(Items stored from a collection)
****************

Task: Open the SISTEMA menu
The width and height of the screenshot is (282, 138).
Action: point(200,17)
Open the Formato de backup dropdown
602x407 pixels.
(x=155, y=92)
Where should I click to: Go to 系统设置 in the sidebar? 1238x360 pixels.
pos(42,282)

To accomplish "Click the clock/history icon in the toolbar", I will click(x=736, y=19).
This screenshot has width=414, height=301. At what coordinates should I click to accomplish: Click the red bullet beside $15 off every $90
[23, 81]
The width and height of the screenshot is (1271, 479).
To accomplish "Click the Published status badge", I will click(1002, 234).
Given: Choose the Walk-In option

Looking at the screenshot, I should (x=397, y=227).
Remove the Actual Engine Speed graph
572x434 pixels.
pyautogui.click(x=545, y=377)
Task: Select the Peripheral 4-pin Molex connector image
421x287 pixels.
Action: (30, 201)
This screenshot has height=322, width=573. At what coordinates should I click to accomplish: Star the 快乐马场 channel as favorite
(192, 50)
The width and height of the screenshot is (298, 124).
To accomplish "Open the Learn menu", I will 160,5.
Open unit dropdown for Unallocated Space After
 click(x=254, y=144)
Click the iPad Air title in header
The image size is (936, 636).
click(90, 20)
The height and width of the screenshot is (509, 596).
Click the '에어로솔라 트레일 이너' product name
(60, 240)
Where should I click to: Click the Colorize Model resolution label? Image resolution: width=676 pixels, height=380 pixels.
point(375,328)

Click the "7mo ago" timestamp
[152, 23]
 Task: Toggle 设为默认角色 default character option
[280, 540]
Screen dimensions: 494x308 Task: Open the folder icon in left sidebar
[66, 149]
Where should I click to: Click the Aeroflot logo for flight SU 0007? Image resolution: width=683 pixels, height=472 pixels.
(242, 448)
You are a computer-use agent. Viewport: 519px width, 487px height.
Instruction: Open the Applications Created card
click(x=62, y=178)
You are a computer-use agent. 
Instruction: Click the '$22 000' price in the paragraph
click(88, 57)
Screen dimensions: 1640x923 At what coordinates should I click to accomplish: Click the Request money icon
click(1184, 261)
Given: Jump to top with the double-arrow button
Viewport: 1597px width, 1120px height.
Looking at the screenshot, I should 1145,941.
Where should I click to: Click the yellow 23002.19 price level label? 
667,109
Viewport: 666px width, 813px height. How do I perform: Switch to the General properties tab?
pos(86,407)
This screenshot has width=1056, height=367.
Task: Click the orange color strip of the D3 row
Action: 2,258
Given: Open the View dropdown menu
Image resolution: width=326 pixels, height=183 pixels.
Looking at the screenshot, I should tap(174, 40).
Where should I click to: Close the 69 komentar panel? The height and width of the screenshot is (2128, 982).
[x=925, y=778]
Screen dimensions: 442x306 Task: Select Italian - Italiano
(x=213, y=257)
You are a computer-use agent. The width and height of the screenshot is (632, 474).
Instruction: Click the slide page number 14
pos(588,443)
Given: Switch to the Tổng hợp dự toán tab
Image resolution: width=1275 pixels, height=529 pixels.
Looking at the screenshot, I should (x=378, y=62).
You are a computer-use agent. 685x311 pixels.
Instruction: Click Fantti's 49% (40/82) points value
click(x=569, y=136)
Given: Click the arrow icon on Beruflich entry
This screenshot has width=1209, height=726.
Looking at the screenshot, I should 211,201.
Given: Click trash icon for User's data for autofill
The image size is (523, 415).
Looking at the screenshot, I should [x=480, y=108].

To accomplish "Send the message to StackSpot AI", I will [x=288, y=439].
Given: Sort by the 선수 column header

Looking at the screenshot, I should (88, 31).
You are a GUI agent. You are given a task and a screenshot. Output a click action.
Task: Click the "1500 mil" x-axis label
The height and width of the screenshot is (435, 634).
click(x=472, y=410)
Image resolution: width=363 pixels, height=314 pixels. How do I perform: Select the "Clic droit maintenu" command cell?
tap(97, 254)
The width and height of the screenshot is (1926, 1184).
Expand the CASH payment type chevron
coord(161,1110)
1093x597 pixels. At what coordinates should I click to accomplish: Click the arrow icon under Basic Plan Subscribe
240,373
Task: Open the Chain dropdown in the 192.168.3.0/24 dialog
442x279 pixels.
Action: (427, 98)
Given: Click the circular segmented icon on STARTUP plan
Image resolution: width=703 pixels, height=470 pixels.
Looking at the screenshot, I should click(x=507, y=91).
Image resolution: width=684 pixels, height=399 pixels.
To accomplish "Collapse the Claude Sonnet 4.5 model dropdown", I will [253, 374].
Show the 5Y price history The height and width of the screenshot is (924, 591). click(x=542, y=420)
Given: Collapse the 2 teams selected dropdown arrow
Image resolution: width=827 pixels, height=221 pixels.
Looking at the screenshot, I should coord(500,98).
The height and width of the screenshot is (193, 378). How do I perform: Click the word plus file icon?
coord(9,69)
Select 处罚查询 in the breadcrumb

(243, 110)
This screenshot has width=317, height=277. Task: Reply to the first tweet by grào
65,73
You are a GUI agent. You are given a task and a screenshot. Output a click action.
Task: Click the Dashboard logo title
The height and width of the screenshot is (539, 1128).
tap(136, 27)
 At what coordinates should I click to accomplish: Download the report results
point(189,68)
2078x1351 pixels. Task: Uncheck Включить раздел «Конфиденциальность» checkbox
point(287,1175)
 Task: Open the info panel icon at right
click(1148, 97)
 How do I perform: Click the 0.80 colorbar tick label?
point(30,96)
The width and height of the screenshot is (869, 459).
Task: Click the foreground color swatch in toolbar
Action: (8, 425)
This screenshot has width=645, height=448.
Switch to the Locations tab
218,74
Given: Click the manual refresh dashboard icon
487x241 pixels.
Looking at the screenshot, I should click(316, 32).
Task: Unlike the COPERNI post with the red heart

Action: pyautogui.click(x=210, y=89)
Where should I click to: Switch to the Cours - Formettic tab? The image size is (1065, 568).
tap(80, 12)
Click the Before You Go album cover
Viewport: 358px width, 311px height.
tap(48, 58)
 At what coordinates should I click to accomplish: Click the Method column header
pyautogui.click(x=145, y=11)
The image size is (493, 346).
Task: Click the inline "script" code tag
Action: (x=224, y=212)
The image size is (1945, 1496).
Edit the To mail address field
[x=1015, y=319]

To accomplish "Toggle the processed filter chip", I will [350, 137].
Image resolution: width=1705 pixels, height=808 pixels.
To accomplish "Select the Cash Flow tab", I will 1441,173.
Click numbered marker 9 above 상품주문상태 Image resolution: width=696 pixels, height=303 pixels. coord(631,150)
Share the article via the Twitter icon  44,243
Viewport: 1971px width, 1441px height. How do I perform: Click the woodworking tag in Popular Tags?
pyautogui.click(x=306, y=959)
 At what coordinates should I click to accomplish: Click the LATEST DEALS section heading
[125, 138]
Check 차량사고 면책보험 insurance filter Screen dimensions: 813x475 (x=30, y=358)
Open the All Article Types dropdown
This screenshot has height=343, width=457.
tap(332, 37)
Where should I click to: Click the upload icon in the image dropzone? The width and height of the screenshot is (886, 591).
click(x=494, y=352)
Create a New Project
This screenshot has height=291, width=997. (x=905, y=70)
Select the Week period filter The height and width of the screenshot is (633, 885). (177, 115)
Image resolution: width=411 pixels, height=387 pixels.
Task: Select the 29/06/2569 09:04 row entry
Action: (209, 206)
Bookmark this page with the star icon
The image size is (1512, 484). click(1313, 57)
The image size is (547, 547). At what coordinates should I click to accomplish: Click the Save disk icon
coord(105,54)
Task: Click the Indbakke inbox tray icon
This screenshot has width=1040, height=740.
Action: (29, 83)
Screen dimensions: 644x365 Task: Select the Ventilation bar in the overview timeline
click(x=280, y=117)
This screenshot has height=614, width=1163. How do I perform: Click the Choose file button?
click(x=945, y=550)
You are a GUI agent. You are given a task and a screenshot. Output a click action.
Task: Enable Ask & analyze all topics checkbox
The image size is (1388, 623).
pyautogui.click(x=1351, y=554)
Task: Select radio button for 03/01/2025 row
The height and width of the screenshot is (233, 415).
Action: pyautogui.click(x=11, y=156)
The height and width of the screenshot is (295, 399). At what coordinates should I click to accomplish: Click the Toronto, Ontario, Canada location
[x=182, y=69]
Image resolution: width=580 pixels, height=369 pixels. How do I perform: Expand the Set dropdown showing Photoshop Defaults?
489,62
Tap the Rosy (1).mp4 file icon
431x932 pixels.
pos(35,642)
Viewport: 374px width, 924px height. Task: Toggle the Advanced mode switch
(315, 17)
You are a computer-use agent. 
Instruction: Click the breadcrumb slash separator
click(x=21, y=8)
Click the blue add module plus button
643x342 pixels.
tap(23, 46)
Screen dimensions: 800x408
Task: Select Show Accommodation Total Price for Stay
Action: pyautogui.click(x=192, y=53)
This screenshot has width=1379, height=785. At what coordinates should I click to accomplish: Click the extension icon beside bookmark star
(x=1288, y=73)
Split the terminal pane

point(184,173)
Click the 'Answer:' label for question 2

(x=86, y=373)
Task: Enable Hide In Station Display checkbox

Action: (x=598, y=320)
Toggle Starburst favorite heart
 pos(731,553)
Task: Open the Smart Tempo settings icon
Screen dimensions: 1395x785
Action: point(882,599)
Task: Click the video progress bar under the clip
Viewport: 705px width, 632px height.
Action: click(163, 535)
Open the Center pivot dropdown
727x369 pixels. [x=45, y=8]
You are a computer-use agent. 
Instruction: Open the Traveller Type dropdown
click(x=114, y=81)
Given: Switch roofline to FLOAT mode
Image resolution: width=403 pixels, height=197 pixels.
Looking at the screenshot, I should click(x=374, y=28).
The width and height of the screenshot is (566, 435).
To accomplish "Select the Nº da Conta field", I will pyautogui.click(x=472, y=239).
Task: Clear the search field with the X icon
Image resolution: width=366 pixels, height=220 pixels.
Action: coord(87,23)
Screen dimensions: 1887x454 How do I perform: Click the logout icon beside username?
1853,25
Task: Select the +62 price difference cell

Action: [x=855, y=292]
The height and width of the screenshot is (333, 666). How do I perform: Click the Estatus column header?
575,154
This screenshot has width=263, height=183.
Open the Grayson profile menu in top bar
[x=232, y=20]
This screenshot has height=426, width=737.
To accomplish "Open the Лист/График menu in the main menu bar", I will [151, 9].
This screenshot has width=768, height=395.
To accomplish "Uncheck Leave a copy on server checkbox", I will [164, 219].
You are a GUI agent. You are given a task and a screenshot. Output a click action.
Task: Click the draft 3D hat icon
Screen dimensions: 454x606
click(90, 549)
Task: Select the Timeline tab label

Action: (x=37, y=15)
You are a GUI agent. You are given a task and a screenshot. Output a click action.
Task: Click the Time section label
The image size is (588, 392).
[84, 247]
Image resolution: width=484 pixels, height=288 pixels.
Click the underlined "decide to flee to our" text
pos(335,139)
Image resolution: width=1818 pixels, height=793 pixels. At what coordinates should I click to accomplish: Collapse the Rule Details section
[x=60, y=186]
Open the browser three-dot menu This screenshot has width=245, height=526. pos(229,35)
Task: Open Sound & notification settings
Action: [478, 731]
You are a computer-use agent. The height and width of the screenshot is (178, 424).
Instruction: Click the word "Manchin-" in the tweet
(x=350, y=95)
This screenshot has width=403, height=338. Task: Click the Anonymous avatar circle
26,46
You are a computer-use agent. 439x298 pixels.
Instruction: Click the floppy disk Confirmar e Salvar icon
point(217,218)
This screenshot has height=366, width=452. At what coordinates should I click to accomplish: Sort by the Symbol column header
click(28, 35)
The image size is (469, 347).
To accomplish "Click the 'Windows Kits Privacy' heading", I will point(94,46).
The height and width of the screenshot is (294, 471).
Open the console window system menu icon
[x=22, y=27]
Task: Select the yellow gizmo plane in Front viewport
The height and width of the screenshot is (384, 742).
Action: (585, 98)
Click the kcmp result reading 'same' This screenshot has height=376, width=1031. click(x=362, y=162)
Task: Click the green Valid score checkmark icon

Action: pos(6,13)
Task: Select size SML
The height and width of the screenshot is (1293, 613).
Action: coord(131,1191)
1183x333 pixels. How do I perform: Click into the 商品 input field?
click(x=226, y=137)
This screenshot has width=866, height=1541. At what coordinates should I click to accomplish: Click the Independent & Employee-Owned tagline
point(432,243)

****************

:: REQUIREMENTS ::
Return each line of the data above that contains the word "column".

:: FINISHED EXERCISE ::
Given: Sort by the 선수 column header
 At what coordinates should I click to accomplish: Click the Method column header
The height and width of the screenshot is (333, 666). How do I perform: Click the Estatus column header?
This screenshot has height=366, width=452. At what coordinates should I click to accomplish: Sort by the Symbol column header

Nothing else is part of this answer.